Nacido en Juigalpa, Chontales, en 1935, vivió su niñez y parte de su adolescencia en Comalapa, Chontales. Pasaba las vacaciones entre pozas, caballos y ordeñas, en la finca de ganado de su padre en el Cerro de Oluma, en Cuasilá, cerca de Cuapa, entre Juigalpa y Tecolostote. Producto de esa juventud idílica son sus poemarios Vacaciones del estudiante (1964) y Noches de Oluma (1972). Siempre soñó con “retirarse un día del ambiente urbano y burocrático, definitivamente, a su pequeña finca en Chontales” (nota en la contratapa de El Día y sus Laberintos; 1976).

Incapaz de hacerle daño a nadie, me gustaría decir que su sonrisa sempiterna (diferente del rictus cardenaliano) reflejaba la paz de un hombre totalmente reconciliado con la vida, si no fuera porque Octavio jamás estuvo peleado con ella. Y aunque, más por ósmosis que por predisposición natural, fue hombre de izquierdas, los cambios bruscos de sistemas políticos tampoco le amargaron la existencia. Es muy probable que nunca en su vida se haya enfrascado en una discusión política.

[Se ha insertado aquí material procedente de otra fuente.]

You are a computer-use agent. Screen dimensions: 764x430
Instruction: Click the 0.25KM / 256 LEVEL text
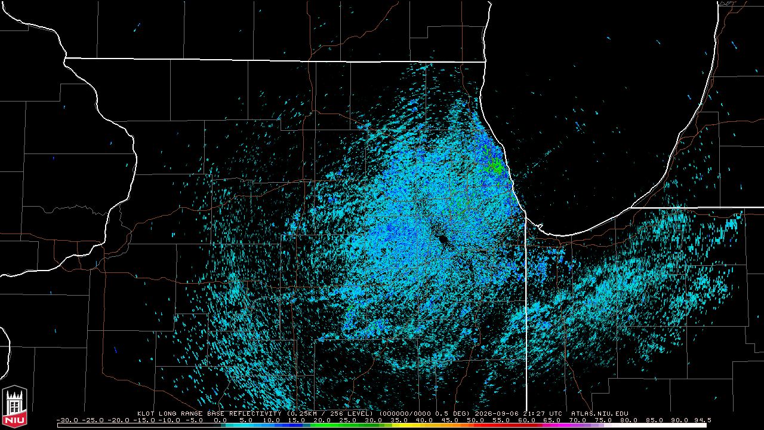click(330, 413)
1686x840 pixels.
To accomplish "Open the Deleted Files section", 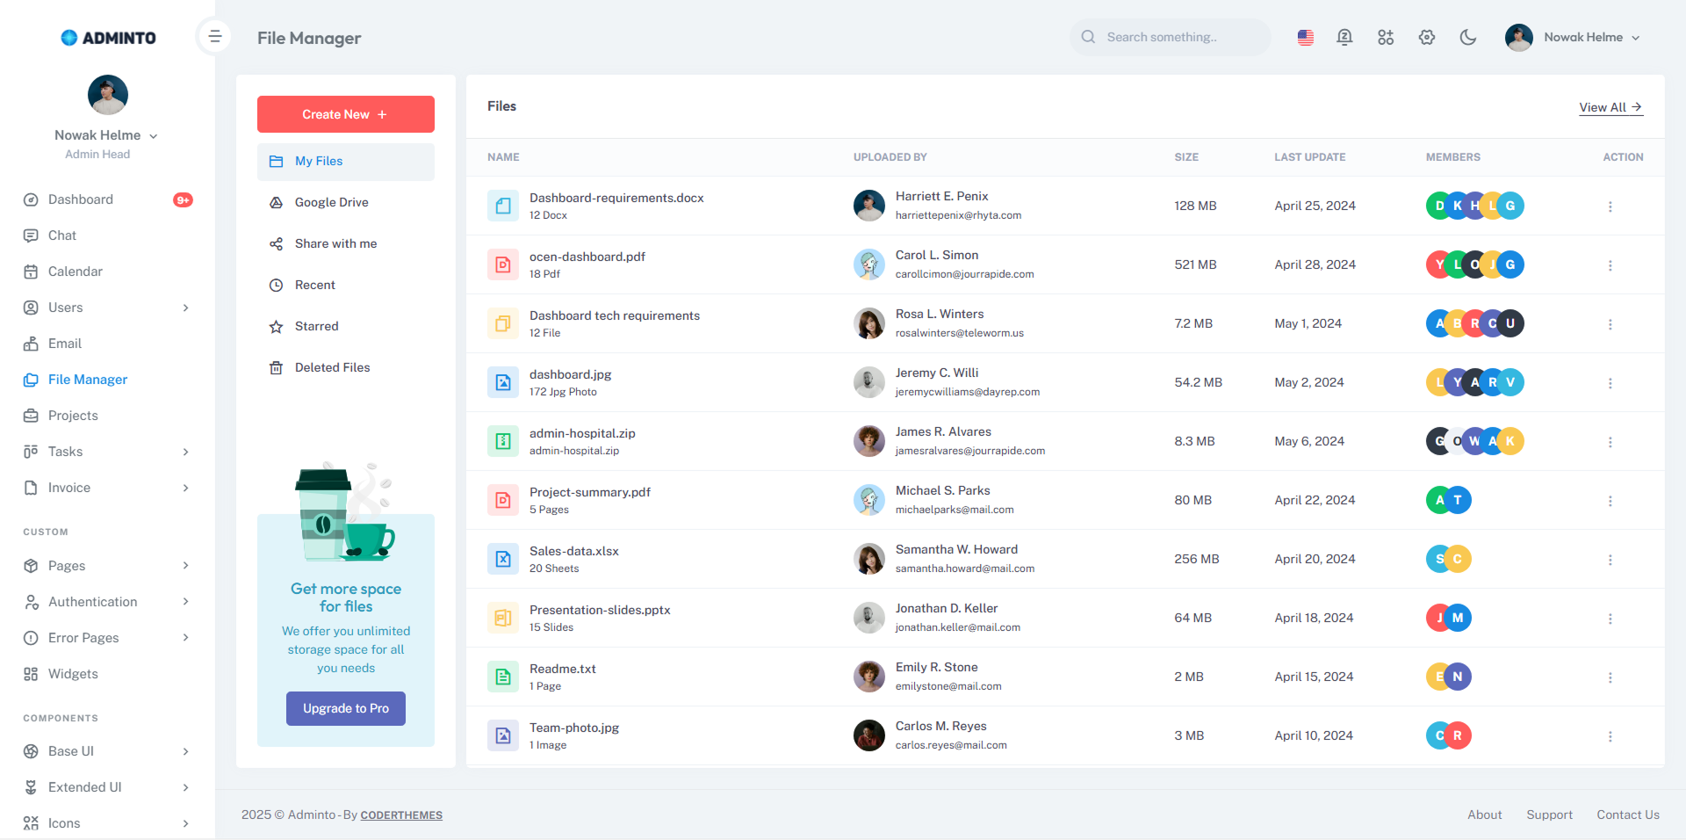I will click(x=331, y=367).
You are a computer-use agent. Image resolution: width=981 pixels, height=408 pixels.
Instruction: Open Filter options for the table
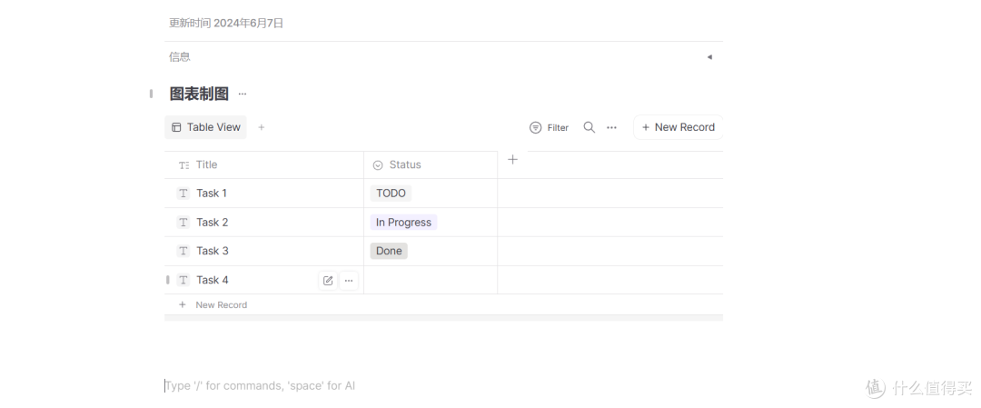click(x=549, y=127)
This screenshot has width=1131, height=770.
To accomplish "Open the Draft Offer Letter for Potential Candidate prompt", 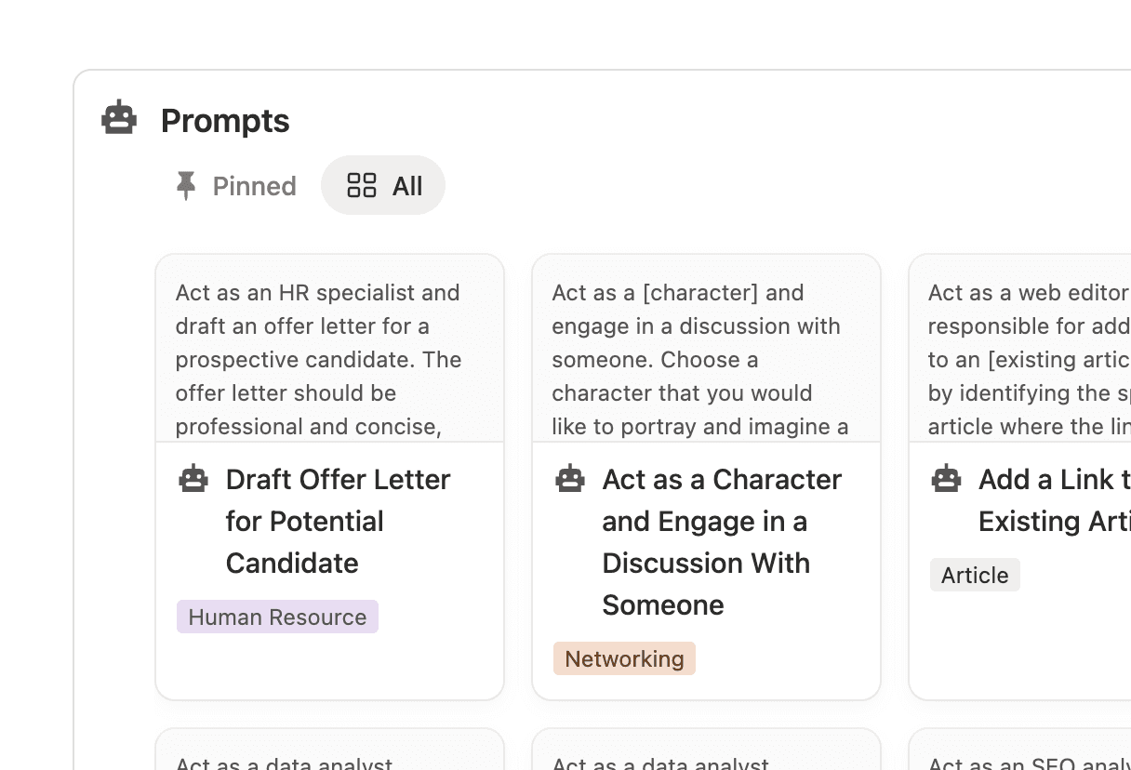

De su madre Zelmira, que recitaba de memoria pasajes de Cervantes, Lope de Vega y Calderón, heredó la pasión por la literatura. Niño aún leyó el Quijote, Las Mil y Una Noches… Vivió un tiempo en Boaco, en casa de una tía rica, y luego se trasladó con su familia a Managua donde hizo el bachillerato en el Instituto Pedagógico (de los Hermanos de la Salle). Muy joven asistía a las tertulias en casa del maestro Rodrigo Peñalba, donde conoció a Carlos Martínez Rivas, Ernesto Cardenal y al pintor Armando Morales.

Como tantos poetas de su época, decidió, sin ninguna vocación por las leyes, seguir la carrera de Derecho. Llegó a la Universidad Nacional Autónoma de Nicaragua (UNAN) precedido por la fama de dos premios Rubén Darío (1958 y 59). Su primera desilusión fue el fin de su noviazgo con María Haydee Terán, hija de los dueños de la editorial Antorcha, donde se imprimieron algunos números de la revista Ventana. Para darse importancia ante la muchacha, la llevaba a visitar a su amigo Carlos Fonseca Amador, fundador del FSLN, que guardaba prisión en las cárceles de la Aviación.

Como suele suceder en las novelas de aventuras, la muchacha prefirió al guerrero antes que al poeta. Carlos y María Haydee contrajeron matrimonio religioso en México, en 1965, en la casa de Edelberto Torres. Octavio pasó la cabanga en una pequeña finca del poeta Mario Cajina Vega, en las afueras de Masaya.

En 1966 hizo estudios de investigación literaria en Alemania. Ha visitado Mallorca, Dinamarca y Washington, DC, adónde llegó con una beca Fullbright. A mitad de los 60 se radicó definitivamente en Managua. En 1965 publicó Enigma y Esfinge. Hombre de vasta cultura, el escritor de cine Ramiro Argüello Hurtado lo recuerda como su mentor: “Fue la primera persona que me habló de Proust, de Joyce…”. Asiduo visitante de la cafetería La India y la Espuela, fue “el Gran Maestro”, cuando Mario Cajina Vega era “el barón”. Juntos me recordaban al zorro y al gato de Pinocho.

Octavio se ganaba el pan dando clases de Humanidades y ejerciendo, a regañadientes, su profesión. En 1968 contrajo matrimonio con la actriz nicaragüense Socorro Bonilla Castellón, graduada en el Conservatorio de Arte Dramático de Madrid, ex directora del Teatro Nacional Rubén Darío y actual Rectora de la Universidad del Valle. Ambos procrearon a Malitzin Zelmira, que reside en Los Ángeles, California, donde se graduó en Psicología Infantil.

Uno de sus mejores y más sencillos poemas es el que hizo sobre la muerte: “Un día uno se muere…se acaba uno tristemente…”. Ese día, en la vida de Octavio, fue el 8 de octubre de 2009. Allá nos vemos.